» **Task item**
Set down the complete data exactly as it appears below.

» **Exercise materials**
───
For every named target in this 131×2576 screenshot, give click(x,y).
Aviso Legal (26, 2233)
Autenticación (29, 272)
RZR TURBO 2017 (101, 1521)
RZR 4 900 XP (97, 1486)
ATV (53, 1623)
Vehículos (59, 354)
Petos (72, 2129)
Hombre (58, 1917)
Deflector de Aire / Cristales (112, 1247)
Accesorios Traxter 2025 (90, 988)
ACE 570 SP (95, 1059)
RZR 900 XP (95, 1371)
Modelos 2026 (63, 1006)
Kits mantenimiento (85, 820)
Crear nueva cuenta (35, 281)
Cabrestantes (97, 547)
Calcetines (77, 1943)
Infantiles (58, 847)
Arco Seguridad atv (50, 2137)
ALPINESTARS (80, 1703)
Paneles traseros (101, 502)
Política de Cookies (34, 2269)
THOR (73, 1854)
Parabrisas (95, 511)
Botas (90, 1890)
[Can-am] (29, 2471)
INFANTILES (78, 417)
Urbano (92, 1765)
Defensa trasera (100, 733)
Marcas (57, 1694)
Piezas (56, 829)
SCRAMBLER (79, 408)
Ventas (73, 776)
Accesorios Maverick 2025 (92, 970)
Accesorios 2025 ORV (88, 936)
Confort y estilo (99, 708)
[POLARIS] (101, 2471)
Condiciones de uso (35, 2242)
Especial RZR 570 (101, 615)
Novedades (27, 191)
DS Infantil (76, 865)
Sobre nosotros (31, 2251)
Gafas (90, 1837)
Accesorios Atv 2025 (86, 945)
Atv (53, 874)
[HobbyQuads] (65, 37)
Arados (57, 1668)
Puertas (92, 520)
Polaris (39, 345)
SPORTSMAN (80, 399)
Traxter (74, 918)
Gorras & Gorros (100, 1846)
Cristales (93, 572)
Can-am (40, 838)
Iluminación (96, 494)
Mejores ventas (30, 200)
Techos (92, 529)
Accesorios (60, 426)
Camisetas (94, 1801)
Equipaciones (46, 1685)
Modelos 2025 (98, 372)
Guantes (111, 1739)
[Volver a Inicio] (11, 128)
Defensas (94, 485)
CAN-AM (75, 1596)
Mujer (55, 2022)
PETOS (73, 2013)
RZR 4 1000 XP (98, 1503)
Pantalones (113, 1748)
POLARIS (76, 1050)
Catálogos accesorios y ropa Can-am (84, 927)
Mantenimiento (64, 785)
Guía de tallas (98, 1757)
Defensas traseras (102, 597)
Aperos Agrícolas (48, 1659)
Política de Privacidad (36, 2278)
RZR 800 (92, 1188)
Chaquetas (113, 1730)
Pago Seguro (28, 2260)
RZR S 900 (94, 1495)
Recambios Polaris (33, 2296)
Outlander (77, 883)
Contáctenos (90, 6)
───
» **Completed task**
For every named target in this 131×2576 screenshot, give click(x,y).
Aviso Legal (26, 2233)
Autenticación (29, 272)
RZR TURBO 2017 (101, 1521)
RZR 4 900 XP (97, 1486)
ATV (53, 1623)
Vehículos (59, 354)
Petos (72, 2129)
Hombre (58, 1917)
Deflector de Aire / Cristales (112, 1247)
Accesorios Traxter 2025 (90, 988)
ACE 570 SP (95, 1059)
RZR 900 XP (95, 1371)
Modelos 2026 (63, 1006)
Kits mantenimiento (85, 820)
Crear nueva cuenta (35, 281)
Cabrestantes (97, 547)
Calcetines (77, 1943)
Infantiles (58, 847)
Arco Seguridad atv (50, 2137)
ALPINESTARS (80, 1703)
Paneles traseros (101, 502)
Política de Cookies (34, 2269)
THOR (73, 1854)
Parabrisas (95, 511)
Botas (90, 1890)
[Can-am] (29, 2471)
INFANTILES (78, 417)
Urbano (92, 1765)
Defensa trasera (100, 733)
Marcas (57, 1694)
Piezas (56, 829)
SCRAMBLER (79, 408)
Ventas (73, 776)
Accesorios Maverick 2025 (92, 970)
Accesorios 2025 ORV (88, 936)
Confort y estilo (99, 708)
[POLARIS] (101, 2471)
Condiciones de uso (35, 2242)
Especial RZR 570 (101, 615)
Novedades (27, 191)
DS Infantil (76, 865)
Sobre nosotros (31, 2251)
Gafas (90, 1837)
Accesorios Atv 2025 (86, 945)
Atv (53, 874)
[HobbyQuads] (65, 37)
Arados (57, 1668)
Puertas (92, 520)
Polaris (39, 345)
SPORTSMAN (80, 399)
Traxter (74, 918)
Gorras & Gorros (100, 1846)
Cristales (93, 572)
Can-am (40, 838)
Iluminación (96, 494)
Mejores ventas (30, 200)
Techos (92, 529)
Accesorios (60, 426)
Camisetas (94, 1801)
Equipaciones (46, 1685)
Modelos 2025 (98, 372)
Guantes (111, 1739)
[Volver a Inicio] (11, 128)
Defensas (94, 485)
CAN-AM (75, 1596)
Mujer (55, 2022)
PETOS (73, 2013)
RZR 4 1000 XP (98, 1503)
Pantalones (113, 1748)
POLARIS (76, 1050)
Catálogos accesorios y ropa Can-am (84, 927)
Mantenimiento (64, 785)
Guía de tallas (98, 1757)
Defensas traseras (102, 597)
Aperos Agrícolas (48, 1659)
Política de Privacidad (36, 2278)
RZR 800 (92, 1188)
Chaquetas (113, 1730)
Pago Seguro (28, 2260)
RZR S 900 (94, 1495)
Recambios Polaris (33, 2296)
Outlander (77, 883)
Contáctenos (90, 6)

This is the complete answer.